Exercise instructions: Whatever the data contains, copy all of it exactly.

Supplied data:
------------------------------------------------

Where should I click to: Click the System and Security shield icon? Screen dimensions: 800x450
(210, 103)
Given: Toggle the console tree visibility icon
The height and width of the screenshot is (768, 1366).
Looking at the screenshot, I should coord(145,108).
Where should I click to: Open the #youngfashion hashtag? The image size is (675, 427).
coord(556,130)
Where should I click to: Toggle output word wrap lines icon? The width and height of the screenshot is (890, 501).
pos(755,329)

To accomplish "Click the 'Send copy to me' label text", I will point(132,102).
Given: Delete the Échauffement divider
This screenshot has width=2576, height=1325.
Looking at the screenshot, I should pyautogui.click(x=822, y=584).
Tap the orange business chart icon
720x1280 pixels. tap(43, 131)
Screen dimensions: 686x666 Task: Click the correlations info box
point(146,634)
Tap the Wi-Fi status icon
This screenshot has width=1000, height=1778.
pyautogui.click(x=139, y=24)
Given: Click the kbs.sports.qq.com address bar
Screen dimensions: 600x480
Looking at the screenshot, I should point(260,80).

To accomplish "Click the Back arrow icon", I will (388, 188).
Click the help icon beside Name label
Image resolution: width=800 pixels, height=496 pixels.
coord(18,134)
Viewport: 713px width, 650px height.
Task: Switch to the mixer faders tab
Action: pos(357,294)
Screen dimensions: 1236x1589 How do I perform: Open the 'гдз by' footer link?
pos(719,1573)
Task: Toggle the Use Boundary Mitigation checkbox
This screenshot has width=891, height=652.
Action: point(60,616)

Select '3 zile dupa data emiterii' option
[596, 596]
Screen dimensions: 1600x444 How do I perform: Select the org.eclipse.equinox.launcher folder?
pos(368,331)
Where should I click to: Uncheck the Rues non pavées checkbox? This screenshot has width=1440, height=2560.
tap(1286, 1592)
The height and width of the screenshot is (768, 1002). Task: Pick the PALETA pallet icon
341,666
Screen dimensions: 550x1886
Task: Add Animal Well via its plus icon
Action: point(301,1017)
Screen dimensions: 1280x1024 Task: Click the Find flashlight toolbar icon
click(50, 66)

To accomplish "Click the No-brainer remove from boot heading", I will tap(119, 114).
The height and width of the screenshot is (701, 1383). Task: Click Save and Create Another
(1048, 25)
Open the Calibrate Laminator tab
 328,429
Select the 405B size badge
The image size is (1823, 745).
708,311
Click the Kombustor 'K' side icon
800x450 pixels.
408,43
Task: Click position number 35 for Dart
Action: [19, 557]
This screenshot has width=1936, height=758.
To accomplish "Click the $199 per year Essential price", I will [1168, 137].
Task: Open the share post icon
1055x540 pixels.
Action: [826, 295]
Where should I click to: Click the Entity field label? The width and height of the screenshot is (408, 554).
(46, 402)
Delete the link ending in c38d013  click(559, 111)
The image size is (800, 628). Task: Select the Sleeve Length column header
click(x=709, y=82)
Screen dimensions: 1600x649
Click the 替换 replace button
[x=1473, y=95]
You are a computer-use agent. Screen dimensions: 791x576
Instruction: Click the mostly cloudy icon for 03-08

------------------------------------------------

Written solution:
Where should I click to: Click the System and Security shield icon? Screen dimensions: 800x450
(210, 103)
Given: Toggle the console tree visibility icon
The height and width of the screenshot is (768, 1366).
Looking at the screenshot, I should coord(145,108).
Where should I click to: Open the #youngfashion hashtag? The image size is (675, 427).
coord(556,130)
Where should I click to: Toggle output word wrap lines icon? The width and height of the screenshot is (890, 501).
pos(755,329)

To accomplish "Click the 'Send copy to me' label text", I will point(132,102).
Given: Delete the Échauffement divider
This screenshot has width=2576, height=1325.
Looking at the screenshot, I should pyautogui.click(x=822, y=584).
Tap the orange business chart icon
720x1280 pixels. tap(43, 131)
Screen dimensions: 686x666 Task: Click the correlations info box
point(146,634)
Tap the Wi-Fi status icon
This screenshot has width=1000, height=1778.
pyautogui.click(x=139, y=24)
Given: Click the kbs.sports.qq.com address bar
Screen dimensions: 600x480
Looking at the screenshot, I should point(260,80).

To accomplish "Click the Back arrow icon", I will (388, 188).
Click the help icon beside Name label
Image resolution: width=800 pixels, height=496 pixels.
coord(18,134)
Viewport: 713px width, 650px height.
Task: Switch to the mixer faders tab
Action: pos(357,294)
Screen dimensions: 1236x1589 How do I perform: Open the 'гдз by' footer link?
pos(719,1573)
Task: Toggle the Use Boundary Mitigation checkbox
This screenshot has width=891, height=652.
Action: point(60,616)

Select '3 zile dupa data emiterii' option
[596, 596]
Screen dimensions: 1600x444 How do I perform: Select the org.eclipse.equinox.launcher folder?
pos(368,331)
Where should I click to: Uncheck the Rues non pavées checkbox? This screenshot has width=1440, height=2560.
tap(1286, 1592)
The height and width of the screenshot is (768, 1002). Task: Pick the PALETA pallet icon
341,666
Screen dimensions: 550x1886
Task: Add Animal Well via its plus icon
Action: point(301,1017)
Screen dimensions: 1280x1024 Task: Click the Find flashlight toolbar icon
click(50, 66)

To accomplish "Click the No-brainer remove from boot heading", I will tap(119, 114).
The height and width of the screenshot is (701, 1383). Task: Click Save and Create Another
(1048, 25)
Open the Calibrate Laminator tab
 328,429
Select the 405B size badge
The image size is (1823, 745).
708,311
Click the Kombustor 'K' side icon
800x450 pixels.
408,43
Task: Click position number 35 for Dart
Action: [19, 557]
This screenshot has width=1936, height=758.
To accomplish "Click the $199 per year Essential price", I will [1168, 137].
Task: Open the share post icon
1055x540 pixels.
Action: [826, 295]
Where should I click to: Click the Entity field label? The width and height of the screenshot is (408, 554).
(46, 402)
Delete the link ending in c38d013  click(559, 111)
The image size is (800, 628). Task: Select the Sleeve Length column header
click(x=709, y=82)
Screen dimensions: 1600x649
Click the 替换 replace button
[x=1473, y=95]
You are a computer-use agent. Screen dimensions: 791x576
Instruction: Click the mostly cloudy icon for 03-08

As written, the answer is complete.